L’été 2025 marquera un tournant pour les Parisiens et visiteurs : la Seine deviendra officiellement un lieu de baignade accessible au public. Trois sites spécialement aménagés permettront de plonger dans ses eaux, un an après la démonstration spectaculaire de la maire Anne Hidalgo et des athlètes olympiques. Ce projet ambitieux couronne des décennies d’efforts pour assainir le fleuve, avec des investissements dépassant les 10 milliards d’euros.

Le pari semblait insensé il y a encore quelques années. Pourtant, les Jeux Olympiques ont servi de catalyseur pour accélérer les travaux, notamment la modernisation des stations d’épuration et la construction de bassins de rétention comme celui d’Austerlitz. Ces infrastructures limitent désormais les rejets d’eaux usées, même si le système historique hérité d’Haussmann reste vulnérable aux intempéries. Durant les JO, seuls cinq jours sur onze avaient pu être validés pour les épreuves aquatiques en raison des pluies diluviennes.

Les autorités se veulent rassurantes : des analyses quotidiennes surveilleront la concentration de bactéries, avec des seuils adaptés aux baigneurs occasionnels. Un système de drapeaux signalera en temps réel la qualité de l’eau, et les sites pourront être fermés temporairement après de fortes précipitations. Cependant, certains experts pointent des lacunes, comme l’absence de contrôle des polluants chimiques ou des virus, potentiellement responsables d’infections.

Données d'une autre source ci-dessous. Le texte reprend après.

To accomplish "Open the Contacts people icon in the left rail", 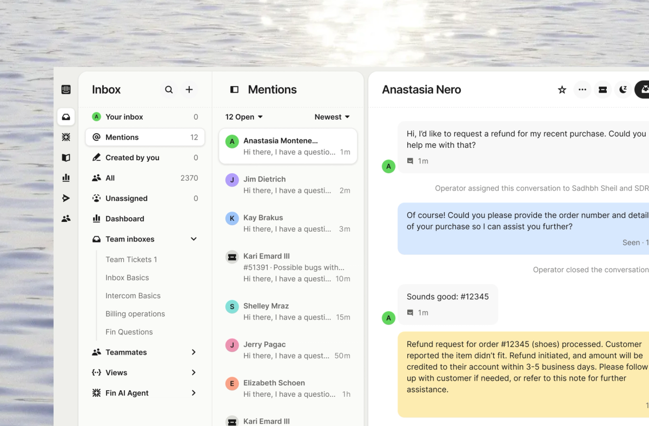I will pyautogui.click(x=66, y=219).
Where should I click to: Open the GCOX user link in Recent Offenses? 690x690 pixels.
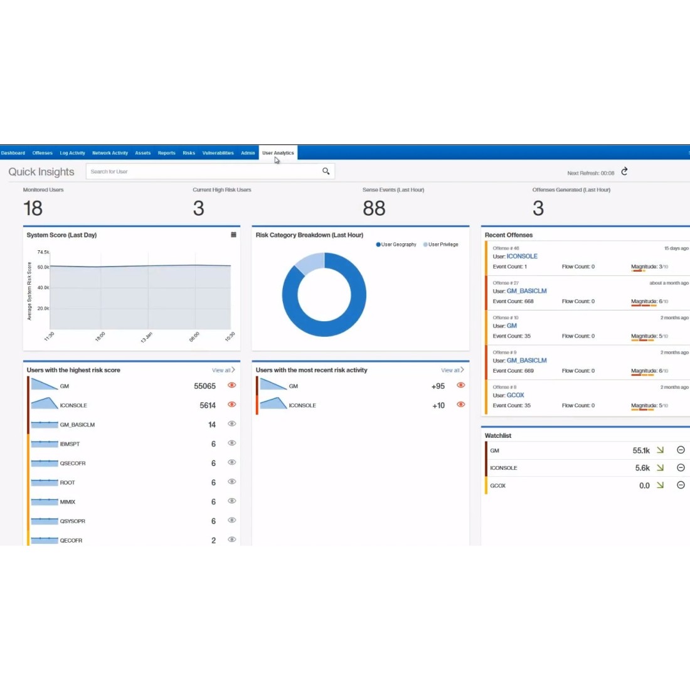pos(515,395)
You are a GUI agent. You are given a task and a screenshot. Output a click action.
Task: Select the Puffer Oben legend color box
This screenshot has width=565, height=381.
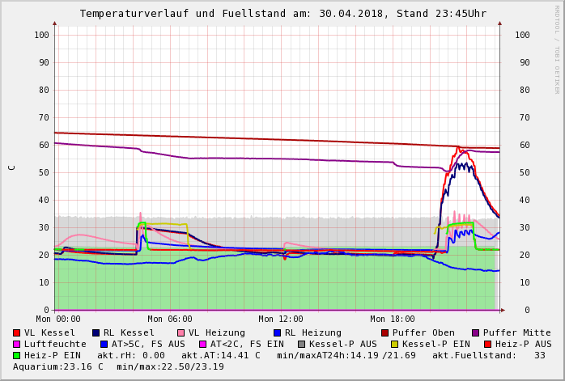click(x=385, y=332)
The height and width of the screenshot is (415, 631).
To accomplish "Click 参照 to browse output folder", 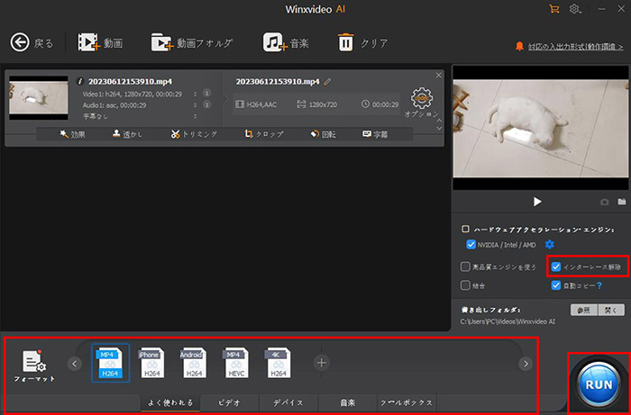I will (x=583, y=310).

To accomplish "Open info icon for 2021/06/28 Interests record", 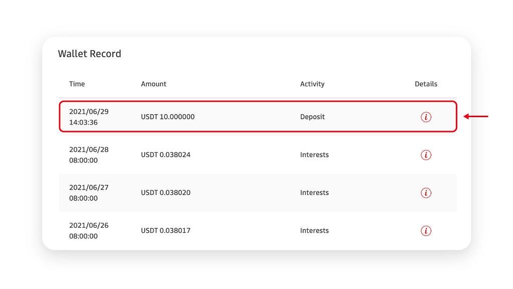I will 426,155.
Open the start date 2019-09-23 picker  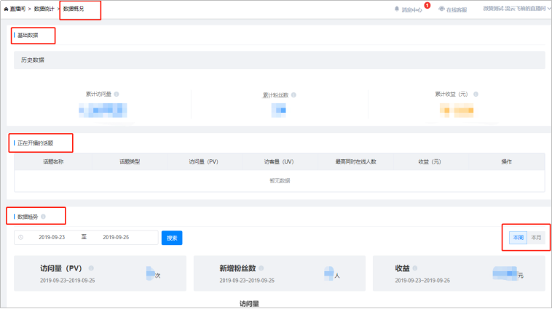coord(51,238)
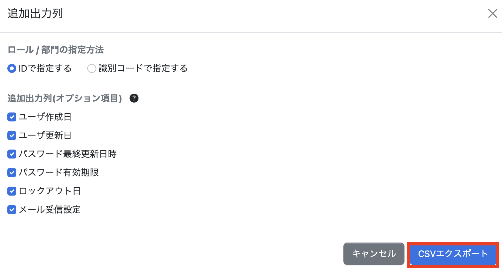Uncheck ユーザ作成日 checkbox
The image size is (502, 271).
point(12,117)
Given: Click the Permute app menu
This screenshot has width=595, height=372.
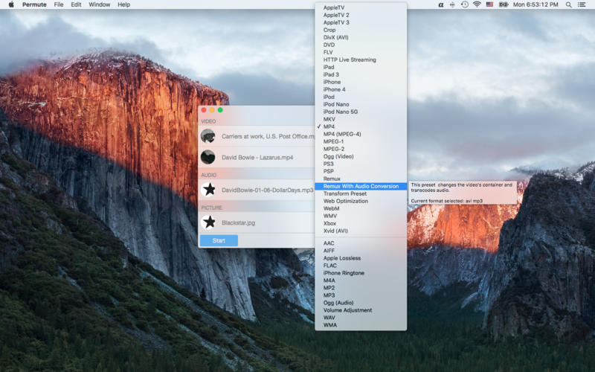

Malgré ces réserves, les progrès sont indéniables. La biodiversité du fleuve témoigne de cette renaissance, avec 36 espèces de poissons recensées contre quatre dans les années 1970. Paris envisage même d’octroyer une personnalité juridique à la Seine, suivant l’exemple de fleuves comme le Whanganui en Nouvelle-Zélande. Une manière de sanctuariser cette reconquête écologique, alors que les étés caniculaires rendront ces zones de baignade plus attractives que jamais.